Norton: Dustin obviously has all the physical tools. He's 6-foot-3, about 220, he runs real well, so he has all the physical things. I think the things that may separate Dustin a little bit is his understanding of the game, his willingness to study the game, and his desire to be the very best he can possibly be. Dustin's a kid we've had through time that we had to ask him, Time to go home, get out of the weight room, you've run enough. That type of kid. But he's got great instinct and he really, really takes coaching and understands the game really well.
IT: Is the instinct and understanding something that he displayed early on in his career or is it something that has developed as he's developed and matured as a football player?
Norton: I think as a sophomore, the thing that held Dustin back was he was almost too coachable in that he tried to do everything exactly right, exactly like the coach said, but then you started to see more natural instincts take over along with the coaching which I think is really important for a player. By the time he was a junior he was an outstanding player and obviously his senior year he had a great year, but he's a kid that -- there were times I would tell him, Dustin, go mess up, just go screw up, because he tried to do everything exactly right and he worked really, really hard at doing everything exactly right. His desire to be good is probably greater than any kid I've ever coached. He really wants to be a really good player. He wanted to be a great player here at Texas High and he wants to go be a great player at The University of Texas, so they're getting a special young man in Dustin. I've always told everybody that Dustin's a kid that you want your son to grow up to be like; not as a player but just as a person, as a young man, and he's the one you want your daughter to marry someday. He's the total package. Great kid, great player, great work ethic, everything. I can't say enough good things about Dustin.
IT: How did that desire he had translate into work ethic?
Norton: Talking with his mom, he's always wanted to play football and he's always loved football and he's real mature and I think that's something you don't see forever in a lot of kids -- it takes a long time -- and he really matured early in that he understood what he wanted to do, that football was really important to him, and he's been willing to make the sacrifice and the commitment to be a good player, to be the best he can be. He's a workout warrior. He stays in the weight room and works and runs and if he finds an area that he's not as strong in then that's what area he works in to try to strengthen. So he's just a mature kid that really, really understood what he wanted to do. I'll never forget, I asked him one day, Dustin, where do you want to go to school. And he said, Coach, I want to go somewhere where it's warm. This was his junior year, and I said, Well, there's a lot of places that are warm, and linebacker coach Darren Preston said, Coach, he told me he wanted to go to Texas, and I said, Is that right, and he said, Coach, that's where I've always wanted to go. That's when I talked to coach Brown to get the ball rolling and he was offered shortly thereafter, so he's had a goal, he wanted to play at Texas and he's worked hard to be there. The Longhorns are going to have a fine, fine young man on their team.
IT: What did the Texas coaches tell you that they like about Dustin?
Norton: Just watching him and watching tape and seeing him athletically and the way he plays, it makes him recruitable.
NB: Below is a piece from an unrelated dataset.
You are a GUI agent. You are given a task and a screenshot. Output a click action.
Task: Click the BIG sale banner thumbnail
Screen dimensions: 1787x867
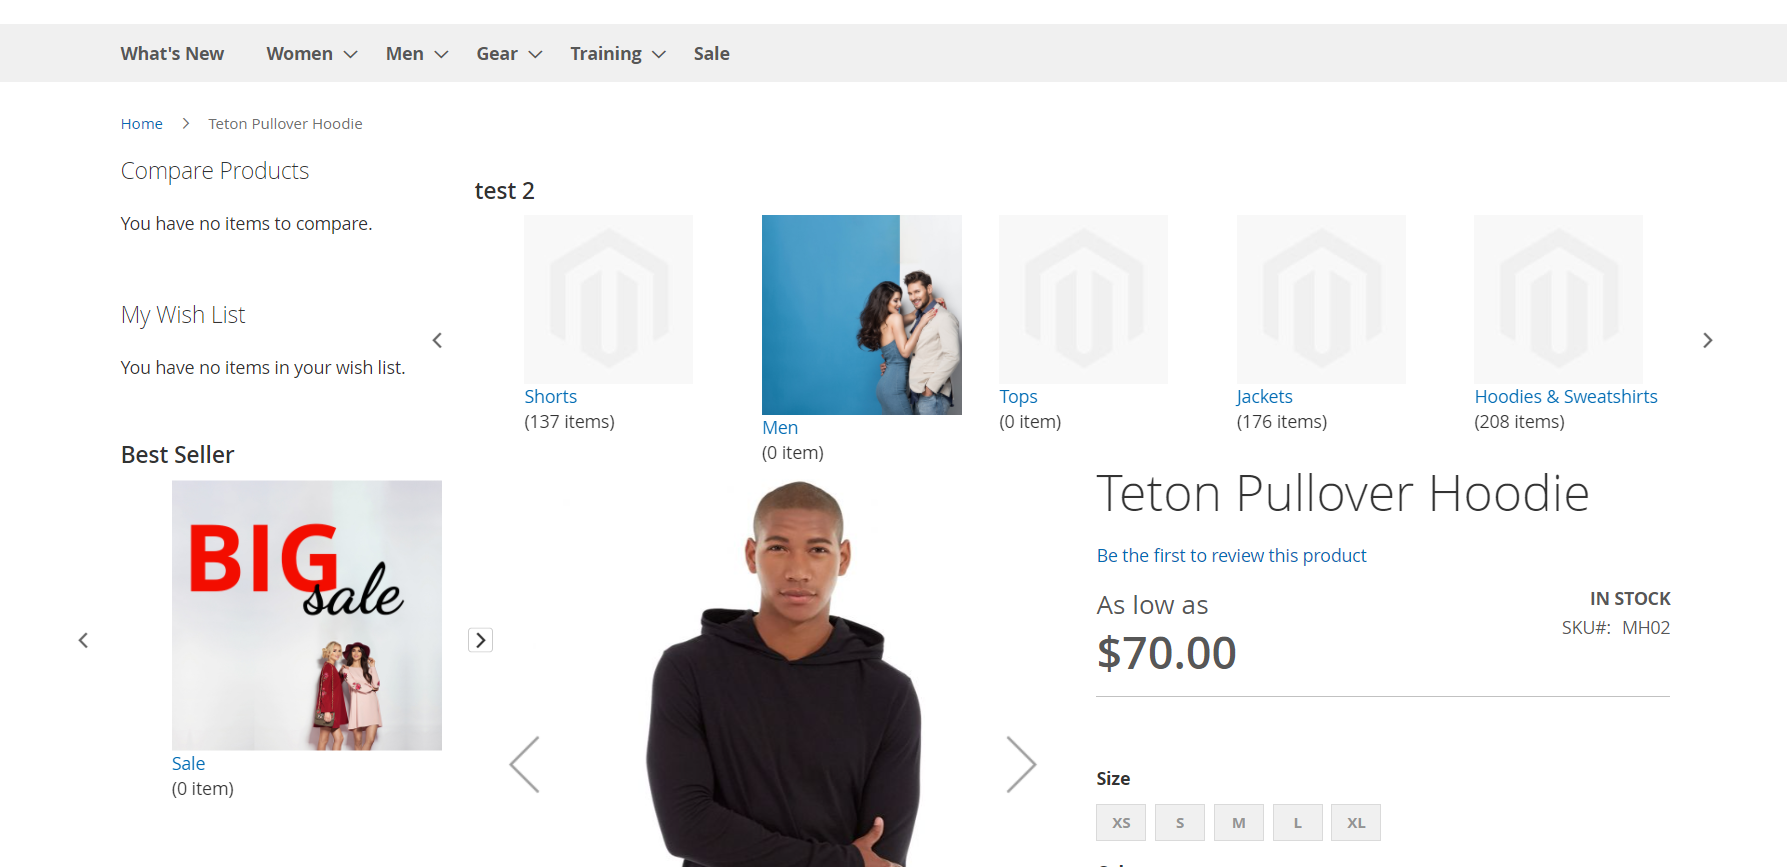tap(307, 615)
I think the thing that separates him, that Mack really looks hard at and that he really wants is kids that are going to be really good academically. He's a great student academically and he's a great kid and I think those qualities are evident in the Longhorn program and I think that was really big in the recruitment of him because he's as fine a young man as their is so I think that was big, plus, he's got everything you're looking for. His size, speed, everything is there and the natural ability to play football is there so I think he's a guy you can't help but like.
IT: What are the things you think Dustin needs to work on to succeed at the next level?
Norton: I think the thing that all high school linebackers have to come out with and be better in is coverage and I think that's something he'll continue to work on. I think that is a big deal in coming from high school because we see some teams that throw it but the passing game is not as intricate as it is in college football and the linebacker drops are not quite as critical, so I think that's the area that he'll have to work on. He'll continue to always work on his speed and quickness. Coach Chizik has told him, I don't care how big you are, we want you fast, so he's going to work on his speed and continue to work on maintaining flexibility while staying strong but work on speed and quickness.
IT: Do you have a program that will help him in those areas before he heads to Austin in June?
Norton: Yeah, Dustin is actually staying in our athletic program. He came down and asked if he could help and he does some different things for me at different times and then he gets his workouts in. He'll do a lot of plyometrics, he'll run in track and do everything. I don't know if he'll actually throw the discus and shot in track but then he'll do some running too -- he used to be a hurdler. Just try to maintain his flexibility and work on his speed. They don't have to worry about him. He'll come to the Forty Acres in great shape and ready to go.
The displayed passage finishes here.